Thus it is clear that here, as in Salzhandler, the elements of the
proviso to § 101(a)(2) are not satisfied. A rule which subjects [**7] a member to expulsion for complaining of a tax which
he reasonably believes to be illegal is not a reasonable rule. A member's
responsibility to his union as an institution surely cannot include any
obligation that he sit idly by while the union follows a course of conduct which
he reasonably believes to be illegal because of what a court of law has stated.
As for Local 802's alternative contention that Farowitz had not
exhausted his intraunion remedies, it is clear that where there is reason to
believe that resort to an appeal within the union would be a futility it is not
necessary to follow such a course as a prerequisite to legal action. See Detroy
v. American Guild of Variety Artists, 286 F.2d 75 (2 [*1003] Cir.

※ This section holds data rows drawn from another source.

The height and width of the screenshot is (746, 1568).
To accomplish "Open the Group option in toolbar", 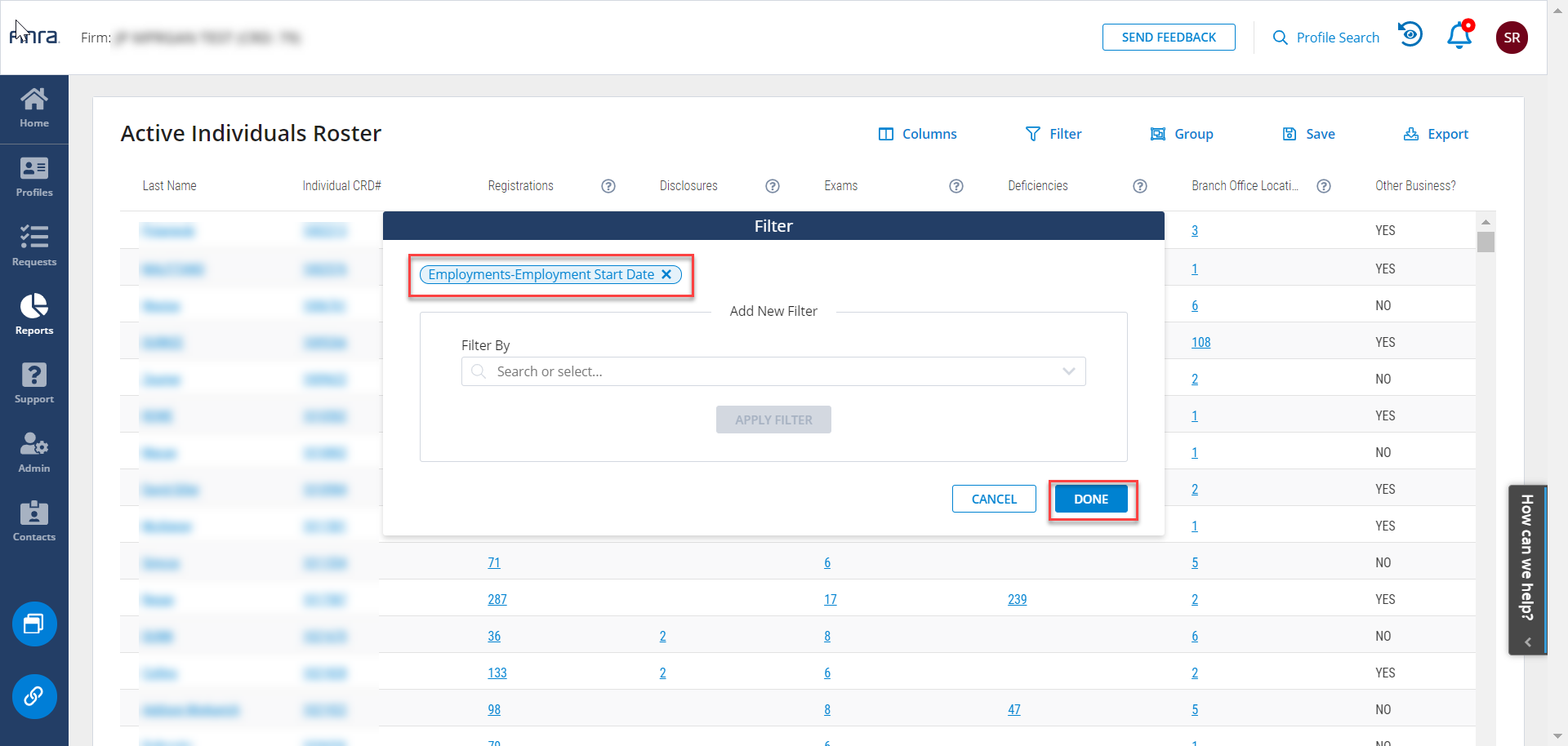I will coord(1182,134).
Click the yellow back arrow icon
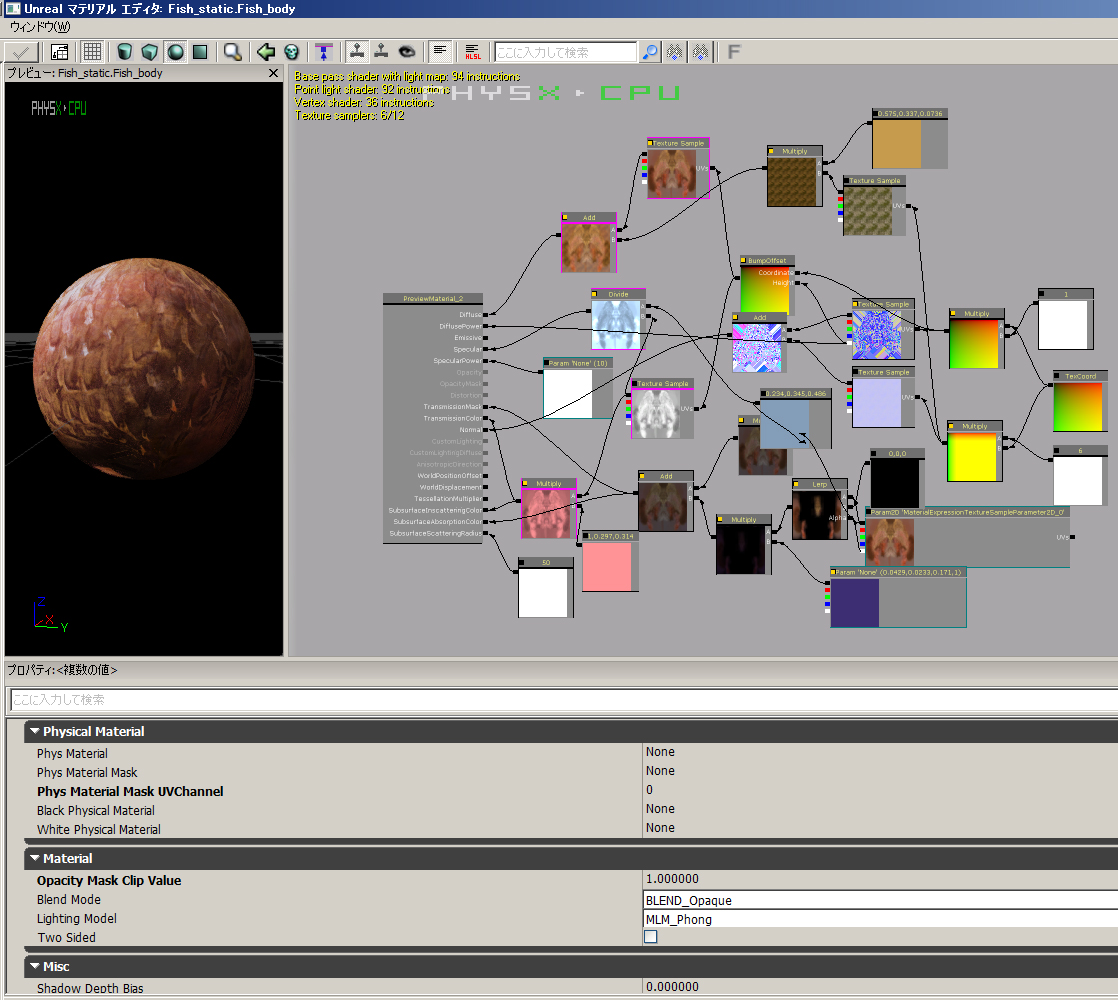1118x1000 pixels. (265, 52)
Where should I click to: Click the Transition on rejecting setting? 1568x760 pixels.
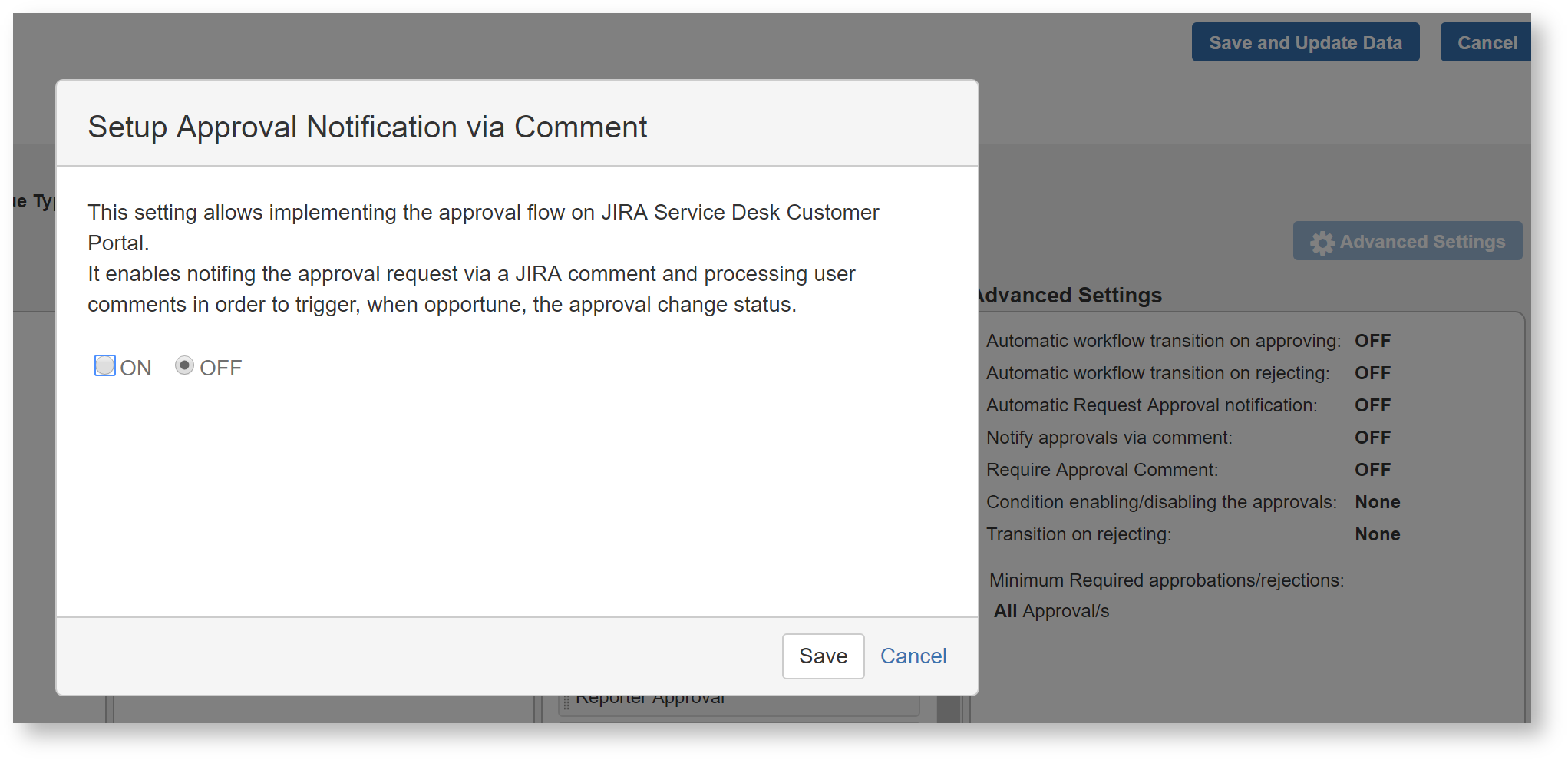(1078, 534)
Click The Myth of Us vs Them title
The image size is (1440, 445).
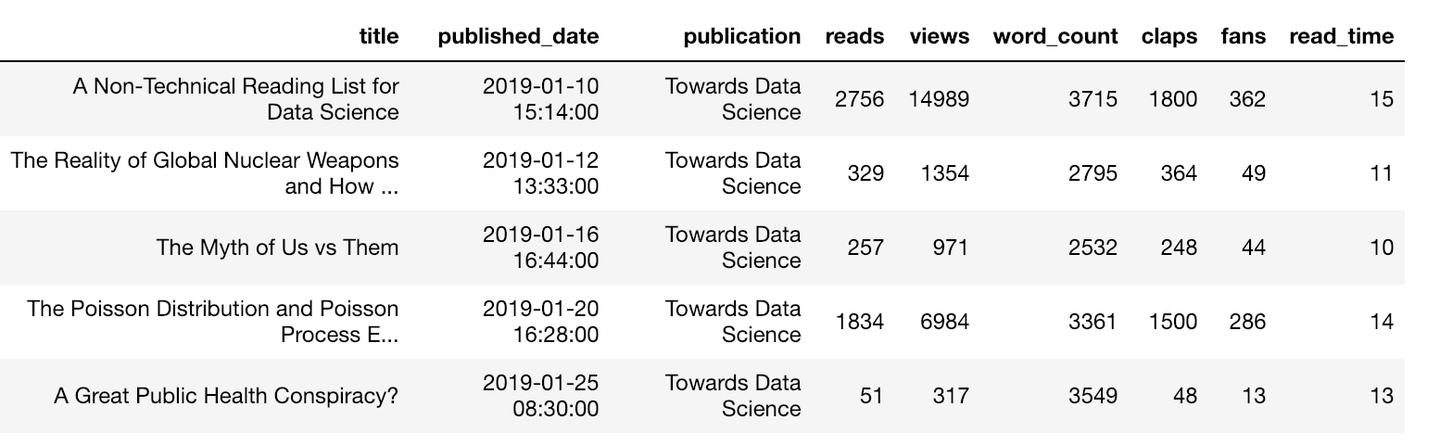tap(277, 247)
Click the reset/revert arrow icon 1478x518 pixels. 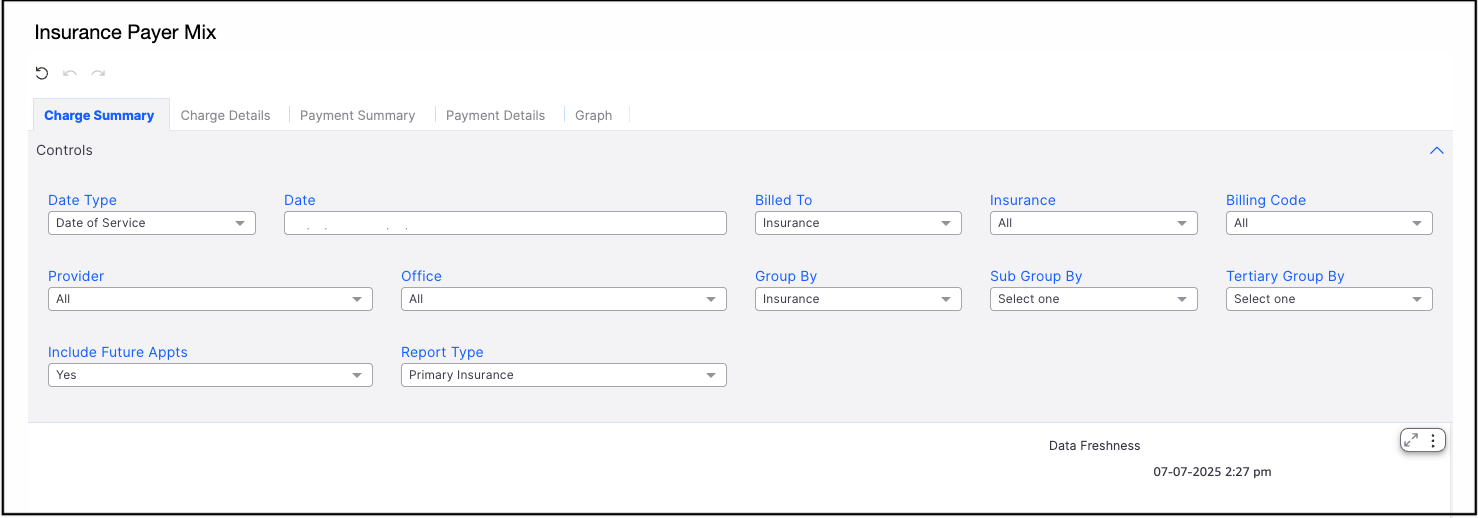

1961). Judge Levet found that a further appeal by
Farowitz to the International Executive Board would have been futile, inasmuch
as the Federation has consistently taken a position contrary to Farowitz' and
has indeed been asserting its position in litigation since March 1960. While one
cannot necessarily equate the Federation's position on the 1 1/2 percent tax
with the view it would have taken on the propriety of Farowitz' expulsion, Judge
Levet [**8] was thoroughly advised of the
position of the union and its parent on these matters as several of the
litigated actions had already come before him, and it was not an abuse of
discretion for him to conclude that the likelihood of futility was so great that
preliminary relief ought not be withheld. The order here in issue granted merely
a preliminary injunction pendente lite; Judge Levet explicitly retained for
trial the question whether further intraunion proceedings at this juncture would
be futile, and this question is of course open for further examination prior to
determination of the action.
The order of the district court is
affirmed.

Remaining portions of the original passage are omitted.